Noteworthy and, for the most part, laudable. Perhaps noting them will help counter the mostly misguided criticism of the museum’s benefactor, Alice Walton.

Let’s start with the name itself. Some people, ridiculously, in my opinion, have crticized the name Walton chose for the museum, saying it sounds more like a housing subdivision than a museum. Would they have preferred the Alice Walton Museum, a la the Isabella Stewart Gardner Museum, the Eli and Edythe Broad Art Museum or the Carnegie Museums of Pittsburgh (among so many others)? Or would they prefer what is happening in Miami? Rather, Walton followed the practice of the Libbeys, in Toledo, among many others, and wisely decided against naming the museum after herself.

Next, the setting: Although I haven’t traversed all of the trails on the land surrounding the museum, I have on my two visits been able to walk some of them. They are lovely on their own, and while some large-scale sculptures sit on the premises (as above, Shore Lunch by Dan Ostermiller), they are sparse — so far — leaving plenty of room for nature. The building itself, which has several awkward features, does sit well in the ravine, relating to the terrain around it. Nice choice.

One little-mentioned feature of the museum is its library, which already includes more than 50,000 items (books, manuscripts and a large collection of color plates), about two-thirds of which are available for the public to use or to browse. The library area (above left) includes open stacks – contrast that with the many museums where books in stacks, if available, must be called for hours in advance. Only the rare books must be requested, and the museum promises to bring some out for display.

And forget the uncomfortable furniture found in many libraries — Crystal Bridges offers comfortable chairs, desks and computers. Books and art periodicals have also been placed between galleries, allowing visitors to rest, to take a breather, in little lounges before taking in the next tranch of art.

The furniture for the public isn’t fancy — but neither is that for the trustees. Crystal Bridges’ boardroom (right) is not a leather-chair and mahogany kind of place; it is, as you can see for yourself, rather plain.

Crystal Bridges has a museum store — and a good one, very handsomely designed by Marlon Blackwell, as the photo at left attests –but it is not placed obnoxiously in front of the exit, so that all visitors must pass through it.

In fact, the store (3,000 sq ft) sits off to the side and some visitors might even miss it. They shouldn’t: even looking is fun. See the display of Native American products at right, below.

The museum also contains an auditorium, or, as it terms it, a “Great Hall” for lectures, concerts, films and other events – the one place I could not enter on either of my visits. It wasn’t finished last spring (there was only a hole in the ground then) and it was being set up for a concert when I visited in early December. The guard could not be persuaded to let me have a brief look.

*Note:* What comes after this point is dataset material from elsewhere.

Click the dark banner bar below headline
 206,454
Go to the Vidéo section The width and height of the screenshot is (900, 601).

But the photo below of its exterior shows some of its probable charms.

The hallway linking the main part of the museum to the Great Hall contains another admirable feature: the “community showcase.” Display cases have been inset in the walls, and area museums have been invited to place small displays drawn from their collections on view. This way, visitors to Crystal Bridges are exposed to other cultural institutions in the area, and they benefit from free publicity. Nice idea. The final photo, below, shows one of them currently on view. (Apologies for the poor picture quality. I was snapping during evening hours, which required a flash, and taking the pictures as museum visitors walked along the wall. I had to click fast.)   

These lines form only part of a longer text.